Where are Impact investments being made?

Impact Investments are made all over the world. Impact investor’s scope is from private foundations like Gates, Kellogg, many more, to private banks like Deutsche Bank, Morgan Stanley, JP Morgan, to development and government agencies like DFID, OPIC, USAID and the SBA, to privately held funds and individuals around the world.

Why Impact investing?

It is an investment strategy that hardens the notion that financial return and environmental or social impact need not be equally exclusive. In some other words, Impact investing proves it is possible to “do well” and “make money” at the same time.

Few reasons why Impact Investing can be beneficial:

1) Impact investing, or investing with the intension to create  impact alongside financial return, frequently leads to higher performance for a longer time as compared to other investment strategies.

2) Impact investment provides diversity of opportunities. Impact investments now span across all asset classes and geographies, of social and environmental causes, allowing for truly unique investment opportunities. There is overabundance of ways to allocate capital in the Impact investing landscape that includes U.S. equities, private debt, private equity, green bonds, municipal fixed income, green hedge funds, and the list continue.

3) Impact investors usually stick to larger transparency regarding portfolio decisions. Greater transparency allows asset managers to make the necessary adjustments to maximize both impact and return. Furthermore, greater transparency facilitate investors and clients to have a greater understanding of what exactly is happening in their investment portfolios, and why. Consequently, companies are stressed to stick to greater transparency because Impact investors are more and more demanding this as part of their due diligence on a company’s commitment to environmental and social standards.
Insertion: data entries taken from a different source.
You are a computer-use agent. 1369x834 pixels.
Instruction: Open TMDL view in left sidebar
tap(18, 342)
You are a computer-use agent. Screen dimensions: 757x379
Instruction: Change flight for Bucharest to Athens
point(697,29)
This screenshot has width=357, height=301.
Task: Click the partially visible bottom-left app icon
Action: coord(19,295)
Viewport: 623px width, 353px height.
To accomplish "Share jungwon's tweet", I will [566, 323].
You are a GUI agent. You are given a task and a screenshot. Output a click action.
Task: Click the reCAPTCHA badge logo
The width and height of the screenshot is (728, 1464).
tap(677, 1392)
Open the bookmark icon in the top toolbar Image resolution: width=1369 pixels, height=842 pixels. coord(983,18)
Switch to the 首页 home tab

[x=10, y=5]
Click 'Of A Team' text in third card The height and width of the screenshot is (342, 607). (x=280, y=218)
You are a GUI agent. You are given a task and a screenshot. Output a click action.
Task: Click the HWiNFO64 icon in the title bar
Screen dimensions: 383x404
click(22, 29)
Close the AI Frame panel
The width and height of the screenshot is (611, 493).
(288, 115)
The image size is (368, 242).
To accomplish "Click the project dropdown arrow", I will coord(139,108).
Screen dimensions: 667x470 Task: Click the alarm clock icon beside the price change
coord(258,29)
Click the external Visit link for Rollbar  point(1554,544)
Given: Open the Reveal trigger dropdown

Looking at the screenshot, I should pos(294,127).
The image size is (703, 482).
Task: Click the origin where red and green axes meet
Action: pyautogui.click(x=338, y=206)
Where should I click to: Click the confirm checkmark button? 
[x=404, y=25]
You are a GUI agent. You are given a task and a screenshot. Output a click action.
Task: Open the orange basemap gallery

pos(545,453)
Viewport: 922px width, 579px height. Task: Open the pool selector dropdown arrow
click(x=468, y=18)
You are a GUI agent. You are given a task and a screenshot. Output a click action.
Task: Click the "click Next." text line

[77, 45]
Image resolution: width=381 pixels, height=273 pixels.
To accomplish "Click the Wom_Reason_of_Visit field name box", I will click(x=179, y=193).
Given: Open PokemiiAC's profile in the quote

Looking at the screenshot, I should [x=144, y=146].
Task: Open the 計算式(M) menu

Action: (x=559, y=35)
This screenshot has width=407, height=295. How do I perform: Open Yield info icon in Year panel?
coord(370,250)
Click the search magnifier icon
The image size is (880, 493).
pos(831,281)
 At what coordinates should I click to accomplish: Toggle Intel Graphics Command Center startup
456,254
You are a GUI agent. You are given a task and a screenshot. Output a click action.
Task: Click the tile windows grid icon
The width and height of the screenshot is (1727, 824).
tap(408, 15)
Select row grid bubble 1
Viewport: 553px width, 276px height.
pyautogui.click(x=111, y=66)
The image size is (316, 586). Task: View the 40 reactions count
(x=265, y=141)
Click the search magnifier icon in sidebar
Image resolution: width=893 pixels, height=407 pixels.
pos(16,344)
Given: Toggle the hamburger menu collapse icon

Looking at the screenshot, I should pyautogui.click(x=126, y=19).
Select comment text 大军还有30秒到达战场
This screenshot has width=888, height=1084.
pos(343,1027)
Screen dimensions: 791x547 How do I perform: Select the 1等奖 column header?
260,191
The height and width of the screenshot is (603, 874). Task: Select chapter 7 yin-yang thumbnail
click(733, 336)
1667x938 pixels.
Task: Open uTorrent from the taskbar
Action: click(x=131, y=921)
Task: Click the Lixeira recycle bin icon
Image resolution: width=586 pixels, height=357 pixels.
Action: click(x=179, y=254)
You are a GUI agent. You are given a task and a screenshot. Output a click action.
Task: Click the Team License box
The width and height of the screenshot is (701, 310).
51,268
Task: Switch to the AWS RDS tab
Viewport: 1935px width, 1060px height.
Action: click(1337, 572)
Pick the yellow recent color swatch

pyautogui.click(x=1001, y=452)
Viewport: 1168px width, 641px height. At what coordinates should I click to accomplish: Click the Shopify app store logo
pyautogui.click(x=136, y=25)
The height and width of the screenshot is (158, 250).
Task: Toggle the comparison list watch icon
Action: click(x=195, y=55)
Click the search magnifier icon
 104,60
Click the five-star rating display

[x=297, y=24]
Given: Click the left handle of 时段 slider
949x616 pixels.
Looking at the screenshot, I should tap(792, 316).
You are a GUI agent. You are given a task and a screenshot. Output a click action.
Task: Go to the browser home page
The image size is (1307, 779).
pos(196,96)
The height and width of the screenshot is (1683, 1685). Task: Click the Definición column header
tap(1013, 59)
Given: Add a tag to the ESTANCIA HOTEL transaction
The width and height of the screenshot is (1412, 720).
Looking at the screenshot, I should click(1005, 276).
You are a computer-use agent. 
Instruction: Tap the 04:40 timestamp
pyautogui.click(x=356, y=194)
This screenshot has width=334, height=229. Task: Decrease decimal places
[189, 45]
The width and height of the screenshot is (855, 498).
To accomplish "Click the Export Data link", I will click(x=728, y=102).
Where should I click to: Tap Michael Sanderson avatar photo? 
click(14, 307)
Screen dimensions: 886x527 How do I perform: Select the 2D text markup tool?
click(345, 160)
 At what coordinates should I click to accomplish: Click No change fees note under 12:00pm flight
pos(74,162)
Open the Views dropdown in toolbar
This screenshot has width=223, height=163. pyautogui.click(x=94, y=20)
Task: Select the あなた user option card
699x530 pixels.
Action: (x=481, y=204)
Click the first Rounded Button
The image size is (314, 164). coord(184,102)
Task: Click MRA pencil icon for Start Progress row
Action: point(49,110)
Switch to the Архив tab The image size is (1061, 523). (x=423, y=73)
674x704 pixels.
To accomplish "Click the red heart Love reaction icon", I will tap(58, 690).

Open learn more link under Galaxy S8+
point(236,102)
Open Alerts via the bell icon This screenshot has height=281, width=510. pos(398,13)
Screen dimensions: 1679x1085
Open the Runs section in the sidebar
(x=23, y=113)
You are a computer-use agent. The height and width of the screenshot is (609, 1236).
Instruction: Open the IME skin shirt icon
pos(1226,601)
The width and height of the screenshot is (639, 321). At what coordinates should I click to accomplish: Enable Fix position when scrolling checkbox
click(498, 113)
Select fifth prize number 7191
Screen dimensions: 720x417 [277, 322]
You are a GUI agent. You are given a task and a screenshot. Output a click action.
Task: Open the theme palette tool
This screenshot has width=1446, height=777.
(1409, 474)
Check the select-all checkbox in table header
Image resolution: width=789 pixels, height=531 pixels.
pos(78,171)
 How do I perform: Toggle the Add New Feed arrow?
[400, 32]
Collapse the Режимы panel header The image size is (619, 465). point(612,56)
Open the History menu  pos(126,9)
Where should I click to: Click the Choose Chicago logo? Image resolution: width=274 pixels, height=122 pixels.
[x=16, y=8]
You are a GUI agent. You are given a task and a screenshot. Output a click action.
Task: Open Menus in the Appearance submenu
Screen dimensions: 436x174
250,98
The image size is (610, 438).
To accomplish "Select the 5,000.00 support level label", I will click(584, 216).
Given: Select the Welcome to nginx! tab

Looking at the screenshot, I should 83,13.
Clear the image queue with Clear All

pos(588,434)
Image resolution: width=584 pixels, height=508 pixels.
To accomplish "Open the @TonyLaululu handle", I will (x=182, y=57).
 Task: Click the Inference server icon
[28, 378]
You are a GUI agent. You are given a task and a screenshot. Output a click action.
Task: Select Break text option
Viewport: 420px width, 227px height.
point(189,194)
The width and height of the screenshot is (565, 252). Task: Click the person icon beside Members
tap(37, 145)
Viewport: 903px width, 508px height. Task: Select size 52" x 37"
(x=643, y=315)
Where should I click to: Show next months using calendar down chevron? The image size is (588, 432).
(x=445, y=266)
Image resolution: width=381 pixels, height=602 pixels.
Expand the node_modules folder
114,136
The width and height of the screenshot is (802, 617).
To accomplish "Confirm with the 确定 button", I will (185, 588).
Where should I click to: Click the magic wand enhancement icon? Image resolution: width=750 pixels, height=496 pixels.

Various tools such as the GRI, the Global Impact Investing Rating System (GIIRS) and the United Nations Principles for Responsible Investment are helping further the increase in transparency as such tools are encouraging companies to engage in public reporting about their environmental and social initiatives.

4) By an Impact investing strategy, the non-financial risks inbuilt in an investment are given extra thought as such non-financial risks become essential to viewing a company through an environmental, governance and social lens. Through impact investing broadens the scale of measured risks and thus helps to lower investment volatility.

5) Impact investing also fosters entrepreneurship, as intelligent, passionate entrepreneurs are not only successfully making money, but also attaining confidence in their ability to fundraise for impactful ideas.

How Does the Impact Investing Work?

Impact investing need investors to consider a company’ promise to corporate social responsibility or the sense of responsibility to surely serve society as a whole, before involving with that company.

Impact investing allows you to invest with the double goals of getting a return and making a positive impact on the globe, whether it’s social or environmental or monetary. This Impact Investing trend is still in its early stages and the growth is very high in future.